Document segment
The companies that came together to create Stats Perform have for years delivered insights directly to fans. This most often occurs through popular social media accounts. It of course addresses a short-form audience, and it’s been done in award-winning fashion.

Now we want to show what’s possible without character limits and platform restrictions. Today, we’re launching The Analyst here at TheAnalyst.com.

The questions we get from those familiar with Stats Perform are often about why we didn’t do this sooner and what we hope to accomplish.

The answer is we feel we have done this before and accomplished plenty, just not with this scale or ambition. For anything longer than a social media post, we settled for publishing on B2B sites that weren’t built for sports fans. OptaJoe is the best example of how we empowered our audience. Twitter was new in 2009. Thousands of followers turned into tens of thousands. Tens of thousands turned into hundreds of thousands. That’s now well over one million – for one sport of one country.

But when we want to go beyond that to do something a bit deeper, we’ve found few fans find written or recorded analysis on B2B sites. And social media evolves. Social media audiences age and transition. Social media audiences become new and young again on new and young platforms. We feel the best way to retain and grow the audience we’ve worked hard to build is to have a destination that’s all our own, off of which we can then promote our work on whichever social platforms endure or come next. Our audience in some ways already exists, but it happens to be scattered. With The Analyst, we’re hoping to bring it together in one place.

When STATS and Perform merged, a fan destination became feasible with the combined resources of the two companies. A substantial global football audience from the Perform side was met with a considerable U.S. sports advanced analytics group on the STATS side. When the pandemic hit in March 2020, sports stopped. We used that time to accelerate the idea. People from various parts of the business were brought together to create content teams. These people had multi-functional backgrounds spanning journalism, team performance, data analysis, data science, data viz, design, animation, and audio and video production. What they had in common was they had the desire to tell sports stories and own their work. In April, those teams started publishing on a B2B site. In September, a group was formed as The Analyst editorial team, and the process of creating a legitimate destination began. We hired zero people.

The data we gathered in those months about our data-led stories also pointed us toward this decision. If we were going to commit to creating this content, we were going to do it properly and give it a proper home. In the past, we were publishing content geared toward fans on sites that weren’t. The Analyst is built to suit fans and drive the sports industry forward the way we know best.

This is a big decision for a company that’s been built to do something different, but the data we have lends itself perfectly to that storytelling world, and, having a team of people who have worked with it for years, we figure we’re some of the best people to tell those stat-centric stories.

We’re not here to do something another outlet is doing. We don’t expect fans to visit The Analyst for daily stories on the health of Virgil van Dijk’s knee. We’re not staffed for that and others do it better than we would. We don’t expect you to come to The Analyst for fixture or schedule listings or traditional tables and standings. Don’t expect traditional news coverage from us. You’ll infrequently see us at games or press conferences.

Rather, we’re going to look at numbers and tell you how those numbers tell the secret story of sport. We’ll do that with the traditional written word. We’ll do it with podcasts and video. And we’ll do it through data visualizations. With varying levels of focus, we’ll craft stories about global football, American football, basketball, baseball, cricket, rugby, golf, hockey and – soon – tennis. Certain pieces will use traditional stats you may have grown up seeing in your newspaper. Others may rely on advanced or predictive data.

Whichever medium, whichever sport and whichever method of measurement, we would like that work to be compelling enough to attract those innovating in our industry but comprehensible enough for the average sports fan to share in group chats. The use of more data doesn’t need to be a lecture.

We will be transparent about what we choose to write about and not write about. We will be forthright about Stats Perform’s involvement as a parent company, but we will be managed by individuals whose responsibilities lie with The Analyst. We’ve built the team, the site and our editorial practices to act as a source of information that fills what we see as a gap in sports media. We are here to educate, inform and – much like the sports that draw our interest – entertain.

This is the first day the site is live – one year to the day from our first team meeting to explore the idea. Thanks for reading, and we hope you’ll visit again.

Material supplied
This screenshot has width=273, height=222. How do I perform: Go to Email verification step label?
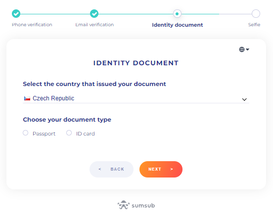94,25
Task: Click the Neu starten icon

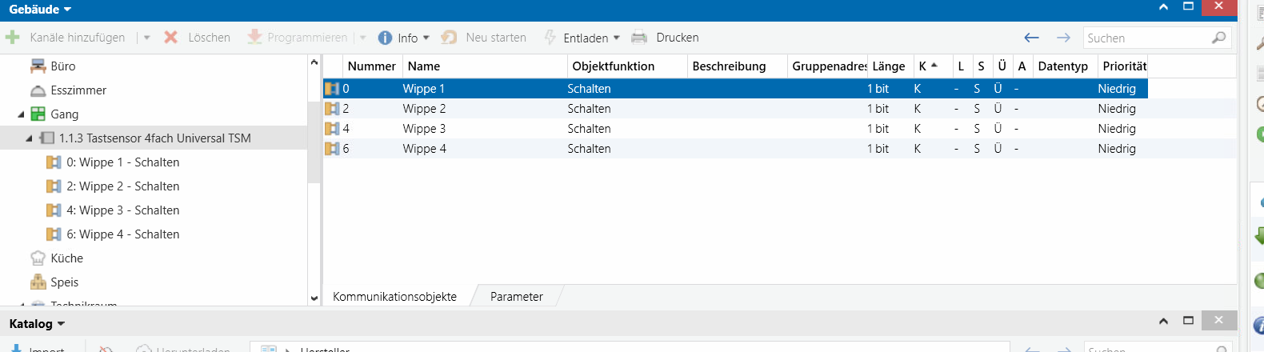Action: point(450,38)
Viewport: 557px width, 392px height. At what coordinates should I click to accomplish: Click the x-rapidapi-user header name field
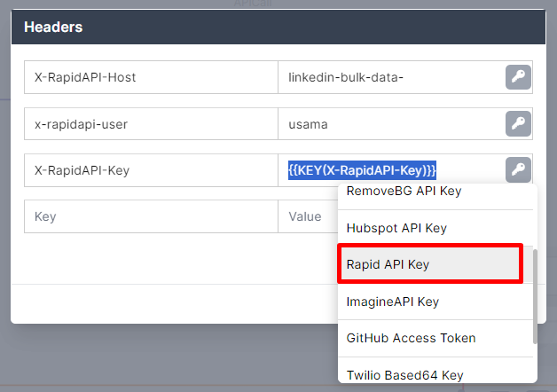click(x=151, y=124)

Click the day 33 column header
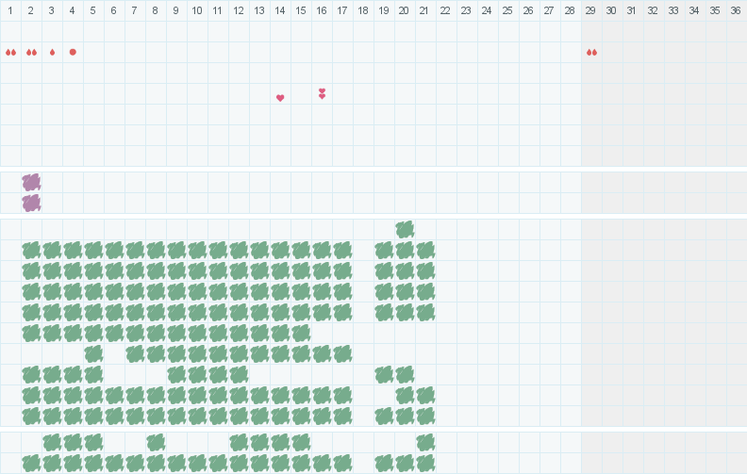(x=673, y=10)
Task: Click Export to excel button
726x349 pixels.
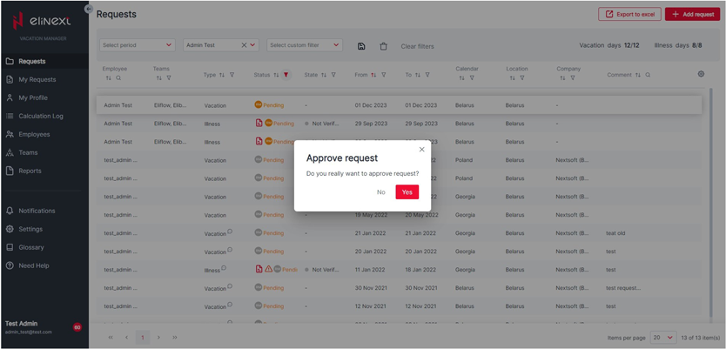Action: tap(629, 14)
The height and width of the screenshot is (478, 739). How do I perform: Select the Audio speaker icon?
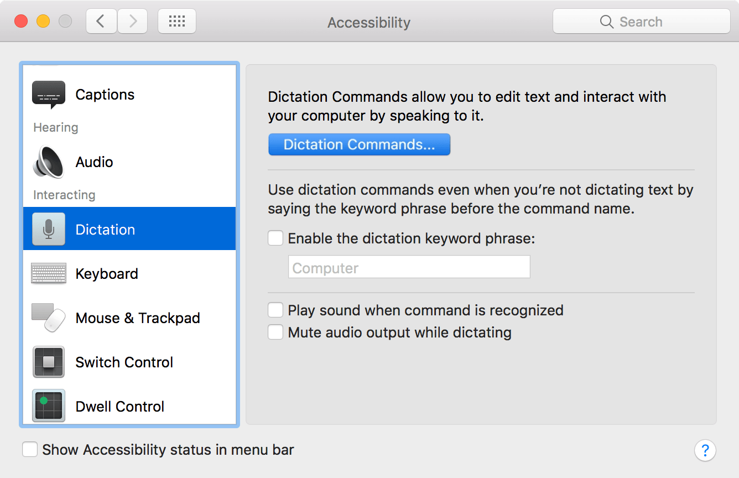click(49, 162)
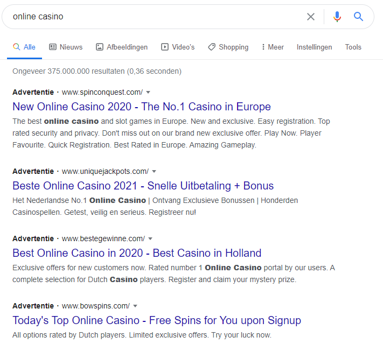
Task: Switch to the Nieuws tab
Action: click(66, 47)
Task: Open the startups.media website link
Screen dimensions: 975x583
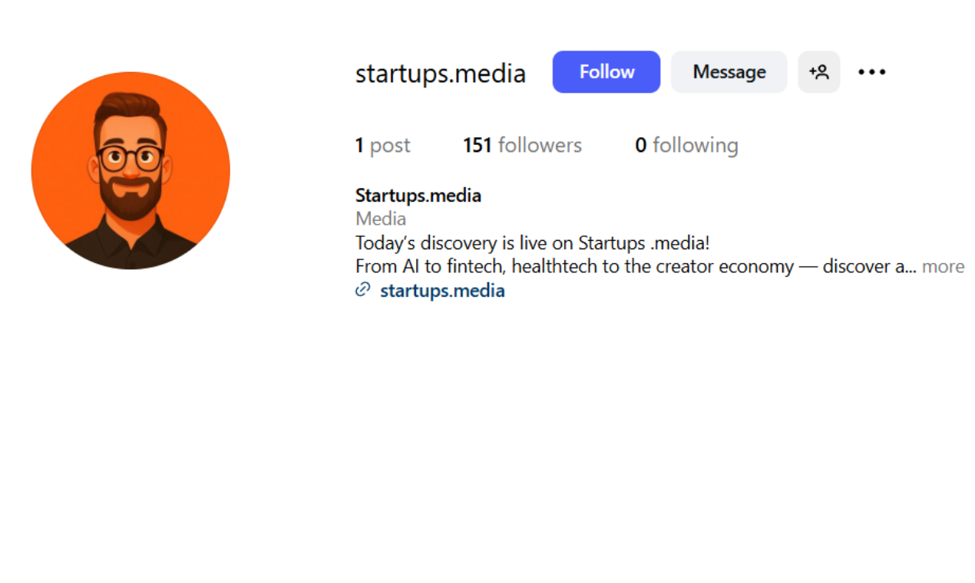Action: coord(441,291)
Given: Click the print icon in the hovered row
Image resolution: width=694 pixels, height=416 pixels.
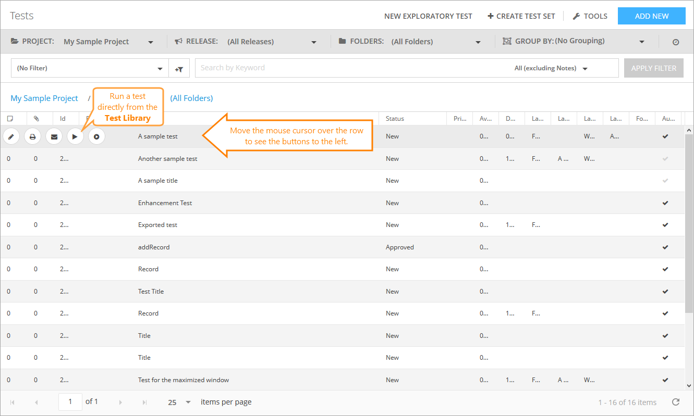Looking at the screenshot, I should 32,137.
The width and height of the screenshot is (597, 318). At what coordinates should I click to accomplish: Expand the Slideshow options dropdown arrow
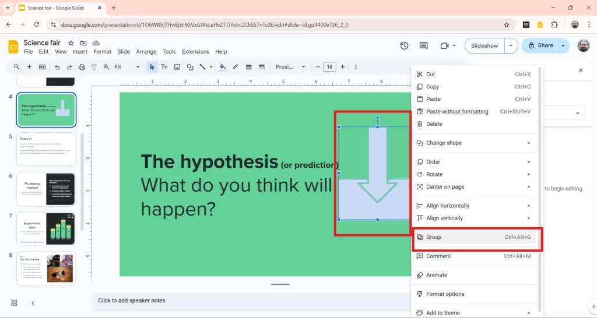point(511,45)
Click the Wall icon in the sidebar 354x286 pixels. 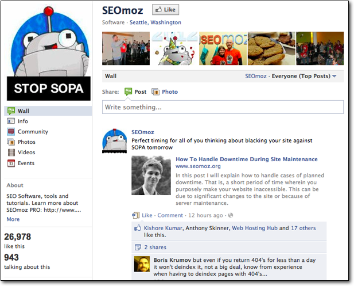[11, 110]
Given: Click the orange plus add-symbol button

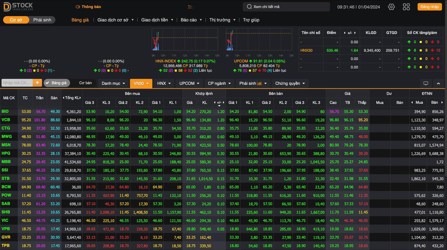Looking at the screenshot, I should click(37, 83).
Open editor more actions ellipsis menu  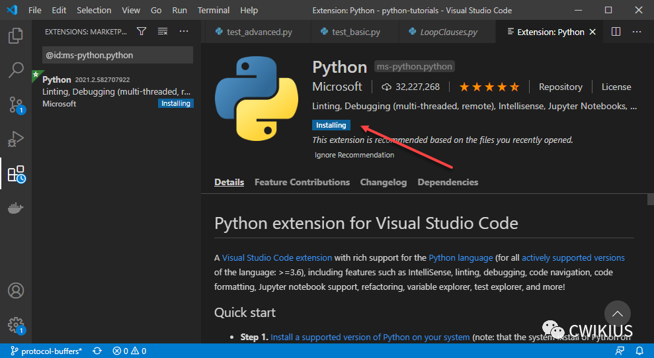(x=637, y=32)
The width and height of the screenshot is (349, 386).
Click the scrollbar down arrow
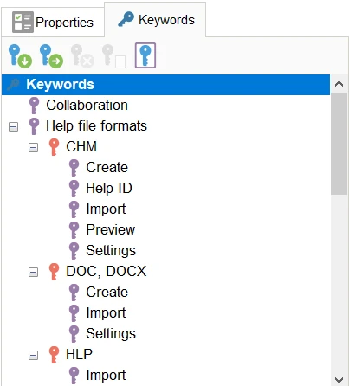click(339, 379)
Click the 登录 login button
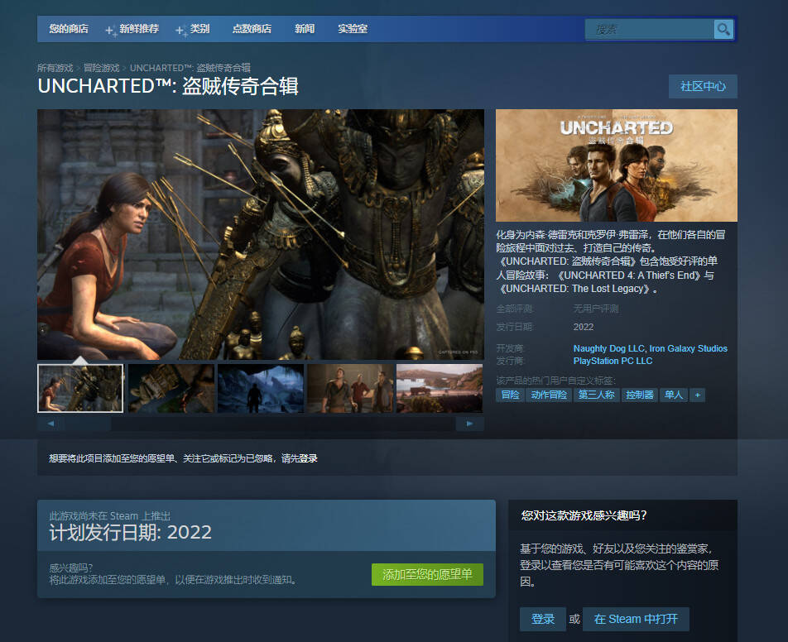The width and height of the screenshot is (788, 642). coord(543,619)
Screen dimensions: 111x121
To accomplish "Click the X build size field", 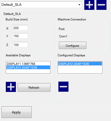I will click(20, 28).
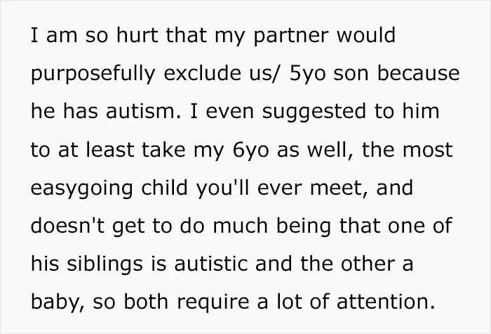Click on the word "suggested"
The image size is (491, 334).
point(314,113)
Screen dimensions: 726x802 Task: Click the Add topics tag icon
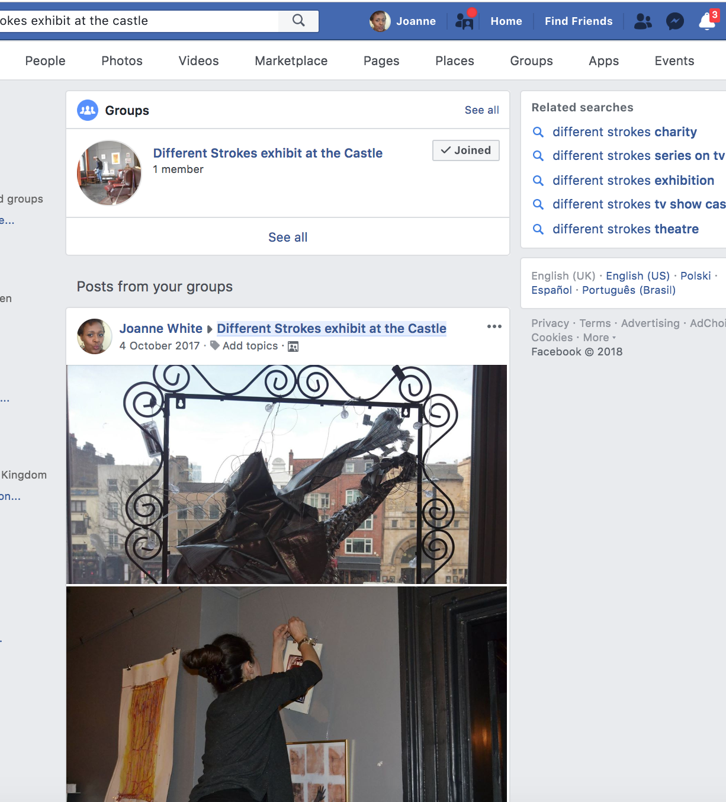(x=215, y=345)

What you need to do
**a.** Please say whether each statement below agrees with the launch announcement for The Analyst, answering yes or no and quoting the words from the launch announcement that settle it. (i) The Analyst editorial team was built by hiring new staff. (ii) OptaJoe's following is now well over one million. (iii) The Analyst will offer fixture and schedule listings.
**b.** According to the launch announcement for The Analyst, which sport will the site soon cover?

Replies
**a.**
(i) No: "We hired zero people."
(ii) Yes: "That’s now well over one million – for one sport of one country."
(iii) No: "We don’t expect you to come to The Analyst for fixture or schedule listings or traditional tables and standings."

**b.** Tennis.